Google famously turn off a critical internal service for a minute our so, because they had promised 99.999% (or something like that) of uptime, but hadn't actually gone down in a few years.

In order to make sure that (internal) consumers of that service could handle the downtime, they introduced some artificially.

Never saw this communicated by Google, but Netflix is the company I have in mind for doing that: https://github.com/Netflix/chaosmonkey
I think it was Chubby they did that with.
Thanks for giving the source!

In my defense, by being so vague, I can't accidentally reveal company secrets. (I used to work as an SRE for Google Photos for a while.)

Yeah I’d be a lot more confident about this if you talked some about consistency vs. availability and the details of your workload that made you want to choose this trade off.

I have potentially a weird experience path here — worked with Galera a bunch early on because when we asked customers if they wanted HA they said “yes absolutely” so we sunk a ton of time into absolutely never ever going down.

When we finally presented the trade off space (basically that 10 minute downtime windows occasionally could basically guarantee that we wouldn’t have data loss) we ended up building a very different product.

depends who the customer is, I'm a customer of AWS and I expect 100% availability, mostly because my customers are everywhere in the world and there's no available window for downtime
If you have this 100% availability expectation you're going to have to face the reality that DBMS versions fall out of support, you will have to upgrade or AWS will force-upgrade you their way, the AWS-provided default mechanism has significant DB-size dependent downtime (in order to maintain consistency, and you really don't want to lose that), and that the only alternative is to go through the pain of sifting through your database estate and logically replicating table by table with verification as shown in this article, with care especially for large tables and reindexing, and you can't avoid that if you have the (IMO mostly unreasonable) expectation of 100% availability. Change the wheel mid-journey or take a pitstop.
The article is entirely about tooling for safely changing wheels mid-journey.

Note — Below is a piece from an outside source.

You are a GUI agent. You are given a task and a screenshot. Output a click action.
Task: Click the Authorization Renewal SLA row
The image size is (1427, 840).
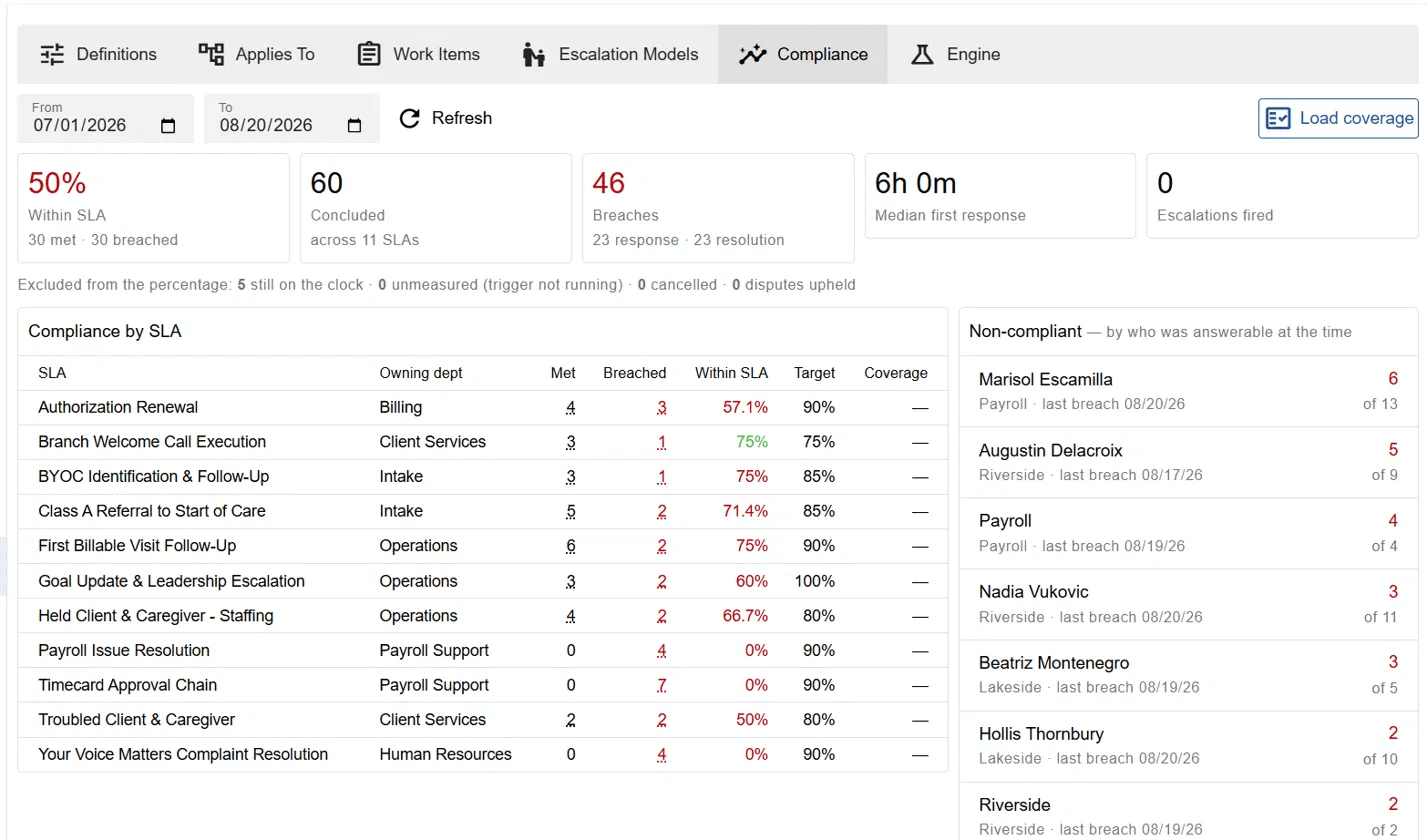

In that context, it's not weird to expect the database to remain available during updates.

Yes, it will require more work and time than just taking the database down and performing the update while it is offline. But as long as the database remains available it doesn't really matter if the update takes 5 minutes or 2 days, just that you can do changes faster than they appear. Since DBMS updates happen at most every few months, that should hopefully not be a problem.

At one of my previous workplaces we had a multi-TB table that could take several days to migrate with the online tooling, and would take 12+ hours to migrate even offline. Nobody wanted to take 12+ hours of downtime (for a busy customer-oriented website) but as long as the db stayed up nobody much cared how long it took.

>I'm a customer of AWS and I expect 100% availability,

AWS neither provides nor promises 100% availability. AWS will have SLAs on various services with the penalty only being a discount on your bill.

It's _your_ job to make your service resilient to a point where you are comfortable with your mitigations.

But you don't expect 100% availability from every server for every service in every region do you?
>I'm a customer of AWS and I expect 100% availability

Well, you aren't gonna get it, it's a myth, like "5 nines" and such are, based on that businesses can foresee the unforeseen and plan ahead.

Whether a service is distributed or not, at some point some issue will come up and availability is going to stop for a while.

If you expect 100% and you’re making business decisions based on that expectation, I encourage you to increase your sophistication about reliability before it costs you a great deal of money.